Paul
Goble
Staunton, May 18 – Many Russians
mistakenly think a Maidan in their country can begin only in the capital and
that what happens in “the provinces” is irrelevant unless it crosses the ring
road, Moscow writer Natalya Yeliseyeva writes. In fact, as the Kremlin’s
opponents understand all too well, “a rising in Moscow is starting in the regions”
(realtribune.ru/news/people/2033).
The events in Yekaterinburg,
Arkhangelsk, and Ingushetia are prompting ever more Russian analysts to ask
themselves whether their own Moscow-centric thinking has caused them to miss something
fundamental that may lead to the political transformation or even disintegration
of their country.
Yeliseyeva is only one of them. Others
and in a way flattering to the author of these lines are focusing on Russian
regions rather than national republics as the greatest threat to Russia
today. They are picking up on an idea I
outlined more than two years ago: “regionalism is the nationalism of the next
Russian revolution” (afterempire.info/2016/12/28/regionalism/).
Without naming me, they are picking
up on the argument I made then and observing that “many regionalist movements in
present-day Russia are moving toward more radical separatist ideas than one can
find among representatives of the non-Russian nationalities” (socportal.info/2018/10/05/pojavilas_versija_o_tom_kakie_dvizhenija_privedut_k_raspadu_rossii.html)
They quote my December 2016 article to
the effect that this has occurred, “besides everything else because of the development
of the Internet which allows broad dissemination of ideas about a multitude of
local and regional identities. It is not surprising that the Russian
authorities are resisting this trend.”
Further, as I argued then, “because
the Soviet Union disintegrated along nationality borders, many Russian and
Western analysts continue to focus on purely ethnic questions while the growth
of regional movements and the efforts of Moscow to suppress them attract much
less attention.”
Indeed, as I pointed out, “regionalist
movements look at the present stage as having more prospects than ethnic ones
do because the Russian Federation is a more ethnically homogeneous country than
was the USSR and the main contradictions between the regions have an economic
and spatial character.”
Over the last two years, the Sotsportal continues, “the significance
of regional identities has significantly grown. In the Internet have appeared
ever more texts about local differences, while Moscow has continued to
disregard regional interests and problems.” What the center has done is close
down regionalist websites, arrest regional activists or force them into
emigration.
“But,” the portal says, “regionalism
cannot be suppressed that easily, and the network character of the Internet
comes to its aid. Instead of one site that has been closed down, there may
appear several on the same theme. Moreover, the state by suppressing
regionalist movements is only radicalizing them.”

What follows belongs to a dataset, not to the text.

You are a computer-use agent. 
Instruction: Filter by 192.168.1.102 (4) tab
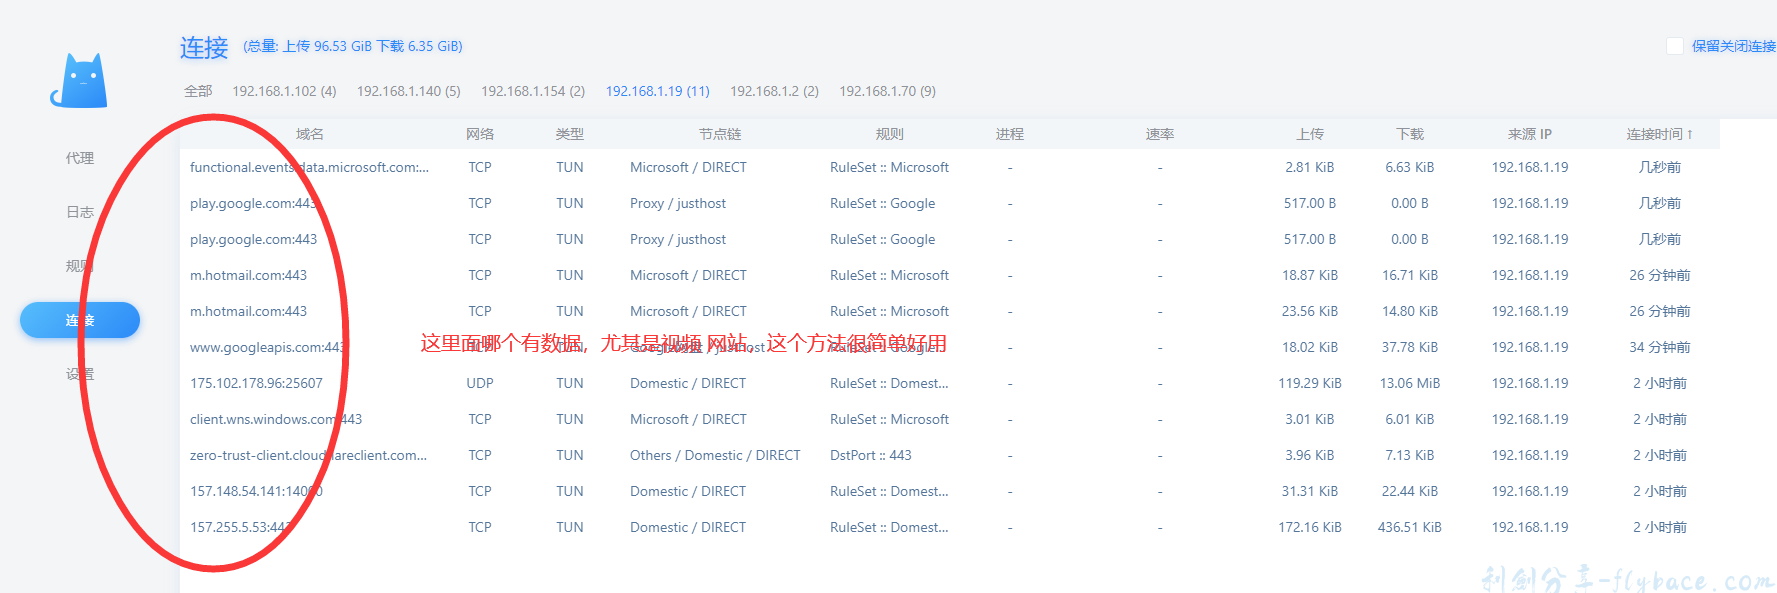pos(284,91)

This means that whatever tactical
victories the Kremlin gains over regionalists, it is at the level of strategy “losing
the war.” As Urals regionalist Andrey
Romanov, who has been forced to emigrate, puts it, what is obvious to many does
not seem to obvious to any in the current Russian government.
Many now see, he says, that “Russia
has no chances over the long term to remain in its current borders. Indeed, the
main event of the 21st century will be the disappearance of Russia
and the formation on this territory of new independent states,” not on ethnic
lines alone but primarily on regionalist ones.